Gillette Co. won an important legal skirmish yesterday when a federal appeals court gave it another chance to block rival Schick from selling a four-blade razor that the Boston shaving giant claims infringes on its patent for the popular Mach3 razor.

In its decision, the US Court of Appeals for the Federal Circuit in Washington gave a major boost to Gillette's legal argument when it said the technology behind the Boston company's patent was not limited to blades with three razors but could also encompass those razors with four or even five razors.

The ruling overturned a January 2004 decision in Boston by US District Judge Patti B. Saris denying Gillette's request to block Schick's Quattro sales. At the time Saris said Gillette appeared unlikely to win its infringement case because the patent refers to a razor setup involving just three blades.

With its patent lawsuit against Energizer Holdings Inc., which owns Schick, proceeding in federal court in Boston, Gillette yesterday declined to say whether it would again try to get an injunction to stop Quattro sales.

''We are pleased the court of appeals agreed with the fundamental position Gillette took in this situation, specifically that our patent extends to four-bladed razors, including Schick Quattro," said Gillette spokesman Eric Kraus. ''We have been consistent in our rigorous defense of our company's intellectual property. We remain confident that Quattro infringes our technology."

Energizer declined to comment.

In a company dominated by razors and blades, Mach3 is Gillette's blockbuster product, and a powerful part of the attraction to Procter & Gamble Co., which is proposing to buy Gillette for about $57 billion.

Gillette is the world's leading razor and blade company, commanding about 71 percent of total sales worldwide in 2004, and the business accounted for 63 percent of the firm's operating profit last year, according to Gillette's most recent annual report.

At issue is not necessarily the number of blades in the razor head but their arrangement. Gillette said the unique aspect to its technology is the ''progressive" alignment of the blades, which reduces drag and provides a closer shave. Gillette said the alignment of Quattro, even though it has one more blade, so mimics the Boston firm's patent in geometry and spacing that the firm copied the Mach3 technology.
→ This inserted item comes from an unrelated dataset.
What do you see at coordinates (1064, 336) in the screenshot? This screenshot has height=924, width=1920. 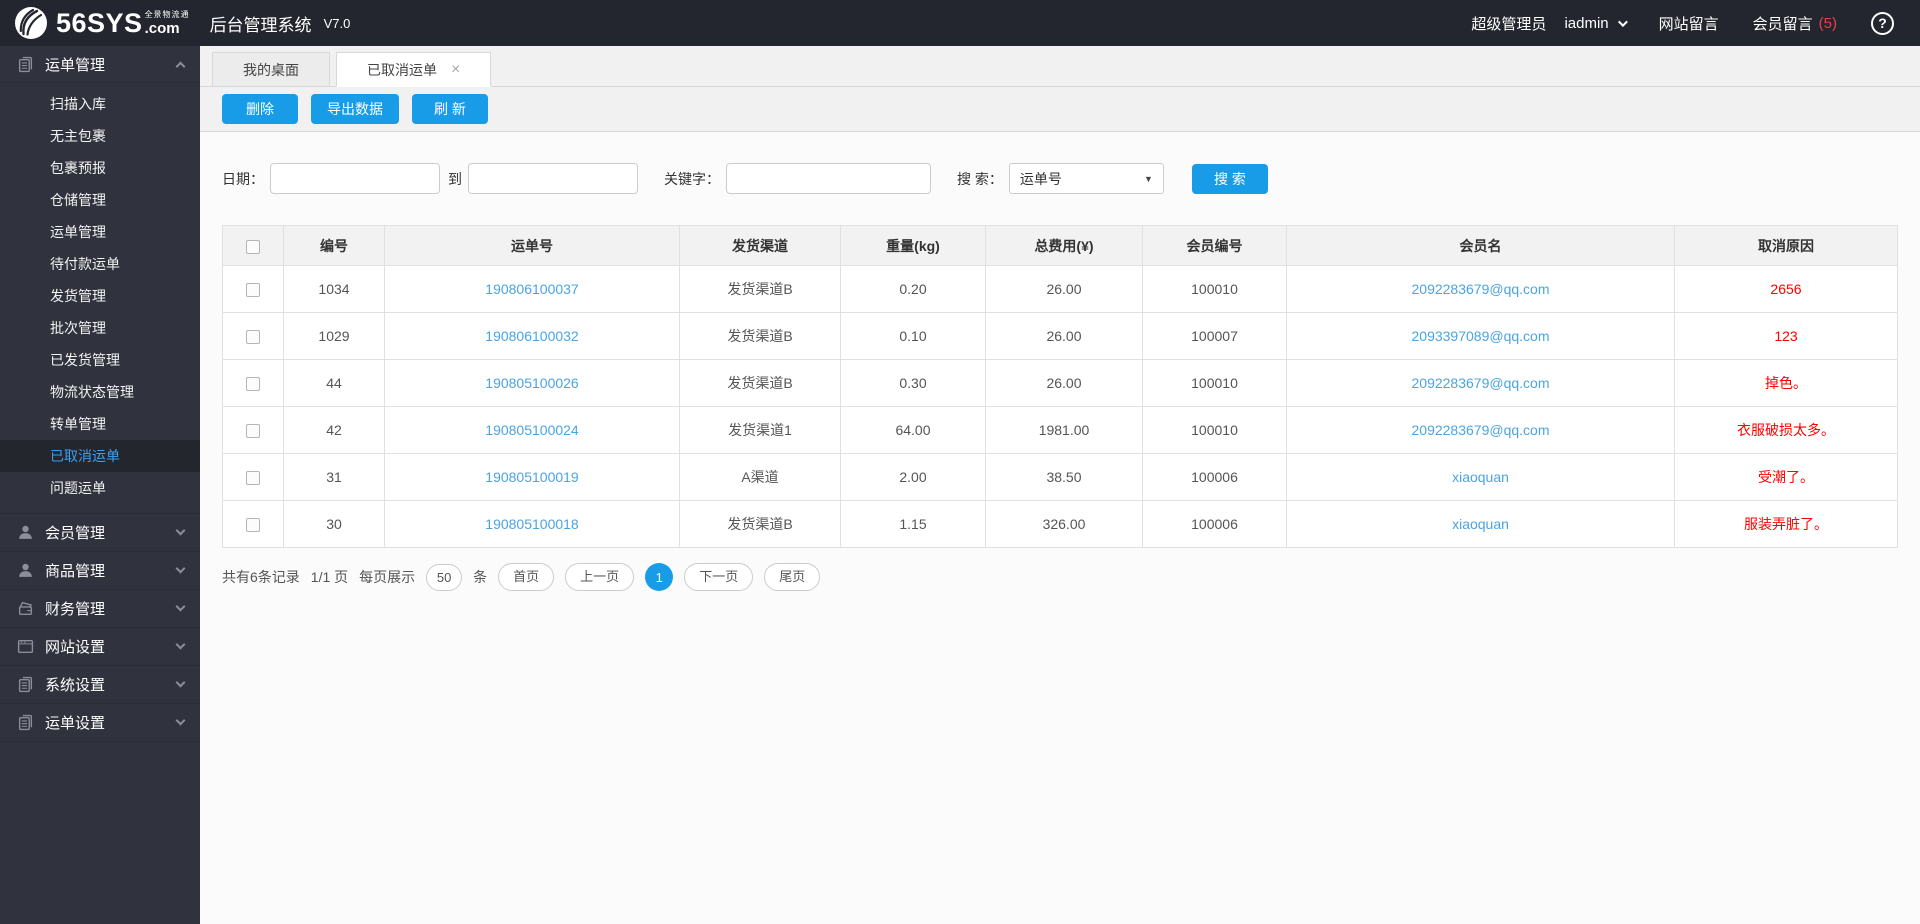 I see `cell-total-fee: 26.00` at bounding box center [1064, 336].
But not, apparently, its business successes. Gillette said data provided by ACNielsen show Mach3 crushing Quattro in sales of blades, commanding a 35 percent market share to Quattro's 3 percent.

And in sales of new razors, separate data provided by market research firm Information Resources Inc. show Quattro with a 13.3 percent share over the past 12 months, compared to a 39.4 percent share for Mach3 and Venus, Gillette's three-bladed shaver for women. Schick just introduced the Quattro for Women this month. Information Resources data do not include sales to Wal-Mart Stores Inc., which is Gillette's largest customer.
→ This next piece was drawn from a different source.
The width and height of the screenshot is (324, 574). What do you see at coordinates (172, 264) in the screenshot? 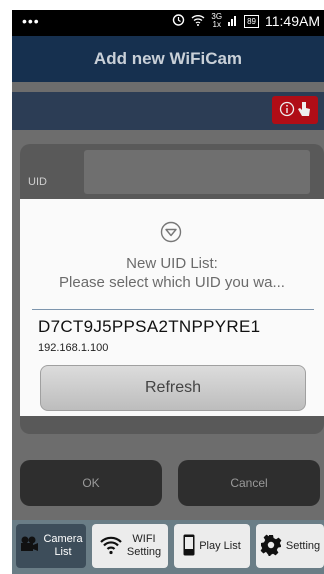
I see `dialog-title-line1: New UID List:` at bounding box center [172, 264].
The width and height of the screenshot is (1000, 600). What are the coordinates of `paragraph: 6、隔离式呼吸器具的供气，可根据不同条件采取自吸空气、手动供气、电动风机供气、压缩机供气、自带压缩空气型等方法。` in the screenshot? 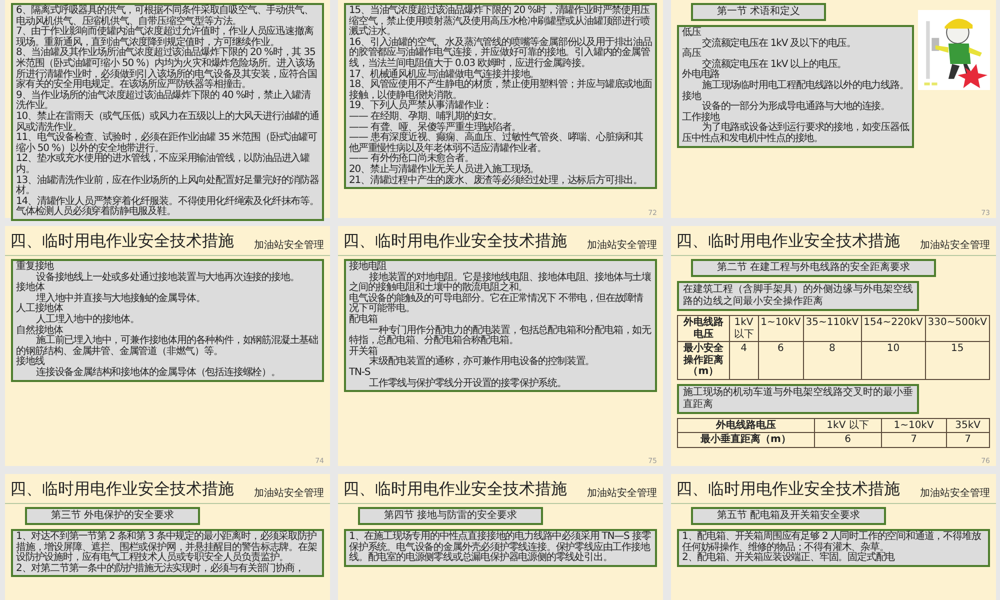 It's located at (165, 16).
Either way, the data suggest that Quattro so far is not much of a threat to Gillette's business, which may be a factor in the company determining how aggressively to proceed against Energizer in court.

One issue that may weigh on Gillette as it plots its next move is that the Circuit Court ruling was far from a slam-dunk for the Boston firm.

While two of the three on the panel agreed that Gillette's patent could include razors with more than three blades, a third judge, Glenn Leroy Archer Jr., strenuously objected, saying the description in the patent claim clearly referred to a razor with three blades.

Andrew Beckerman-Rodau, codirector of the intellectual property program at Suffolk University Law School, said what is significant about this is that the Appeals Court hears a lot of patent disputes.

''They have a lot of expertise, but if the three judges couldn't agree, that means it's not an easy claim to interpret," he said.

Moreover, Beckerman-Rodau said the two prevailing judges were not definitive in their endorsement of Gillette's patent claim.

For example, the appellate judges said the claim in the case was at a ''preliminary" juncture and is ''based upon an incomplete record," and noted that the ''District Court will have every opportunity to review and revisit this claim."

''A lot of times after this kind of decision, the case is over because the federal circuit usually says: 'The claim means this, period,' " said Beckerman-Rodau.